**Vorliegender Auszug:**

┌──

Die von Leibniz geschaffenen Institutionen, insbesondere das noch immer bestehende Netz russischer Wissenschaftsakademien, waren entscheidend für die spätere Zusammenarbeit mit den Vereinigten Staaten. In Amerika wurde Leibniz‘ wissenschaftlicher und philosophischer Beitrag von den Führern der Massachusetts Bay Colony, wie Cotton Mather, und Philadelphia — angeführt von William Penns Sekretär James Logan und dem großen amerikanischen Philosophen und Staatsmann Benjamin Franklin — geleistet. Auch der indirekte Einfluss durch seinen Anhänger Emmerich de Vattel, einem Schweizer Denker, muss berücksichtigt werden. De Vattels Schriften zur Staatskunst und zum Völkerrecht hatten unter anderem einen großen Einfluss auf einen der US-Gründerväter und späteren Finanzminister Alexander Hamilton (1).

Russlands Rolle bei der Bildung der Liga der bewaffneten Neutralität, dem Pakt von 1780 zwischen Russland, Dänemark, Holland, Portugal, Preußen, Schweden und dem Heiligen Römischen Reich zur Verteidigung der neutralen Schifffahrt gegen die Angriffe des britischen Empire auf die französisch-amerikanische Allianz im US-amerikanischen Unabhängigkeitskrieg, war nicht unerheblich. Auch wenn die Aktion an sich keine politische Verbundenheit der Kaiserin Katharina der Großen mit der US-amerikanischen republikanischen Sache als solcher zeigte, begründete sie jedoch ein starkes Gefühl der Sympathie und Wertschätzung der US-amerikanischen Seite gegenüber den Russen.

└──

**Abschnitt des Datensatzes:**
┌──

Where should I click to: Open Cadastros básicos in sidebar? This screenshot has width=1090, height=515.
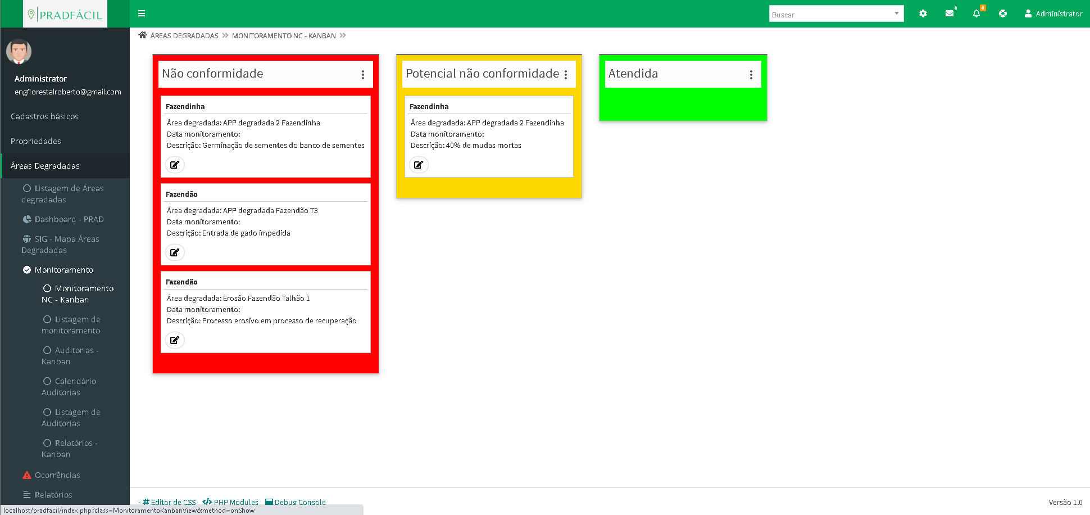tap(44, 116)
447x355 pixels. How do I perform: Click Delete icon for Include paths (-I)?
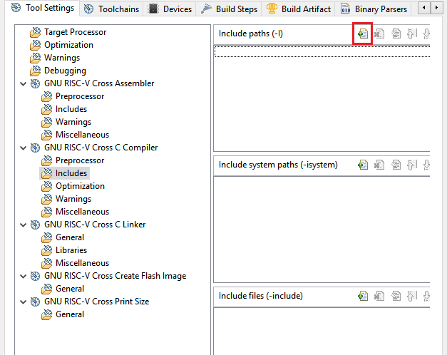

└──

**Aufgaben:**
- 1) Zählen Sie sämtliche Staaten auf, die laut dem vorliegenden Auszug den Pakt von 1780 geschlossen haben.
- 2) Geben Sie den Abschnitt des vorliegenden Auszugs, der bei „Russlands Rolle bei“ beginnt und bei „gegenüber den Russen.“ endet, erneut wieder und setzen Sie dabei „Zarin“ an die Stelle von „Kaiserin“.

**Lösungen im Einzelnen:**
- 1) Russland, Dänemark, Holland, Portugal, Preußen, Schweden, das Heilige Römische Reich

- 2)
Russlands Rolle bei der Bildung der Liga der bewaffneten Neutralität, dem Pakt von 1780 zwischen Russland, Dänemark, Holland, Portugal, Preußen, Schweden und dem Heiligen Römischen Reich zur Verteidigung der neutralen Schifffahrt gegen die Angriffe des britischen Empire auf die französisch-amerikanische Allianz im US-amerikanischen Unabhängigkeitskrieg, war nicht unerheblich. Auch wenn die Aktion an sich keine politische Verbundenheit der Zarin Katharina der Großen mit der US-amerikanischen republikanischen Sache als solcher zeigte, begründete sie jedoch ein starkes Gefühl der Sympathie und Wertschätzung der US-amerikanischen Seite gegenüber den Russen.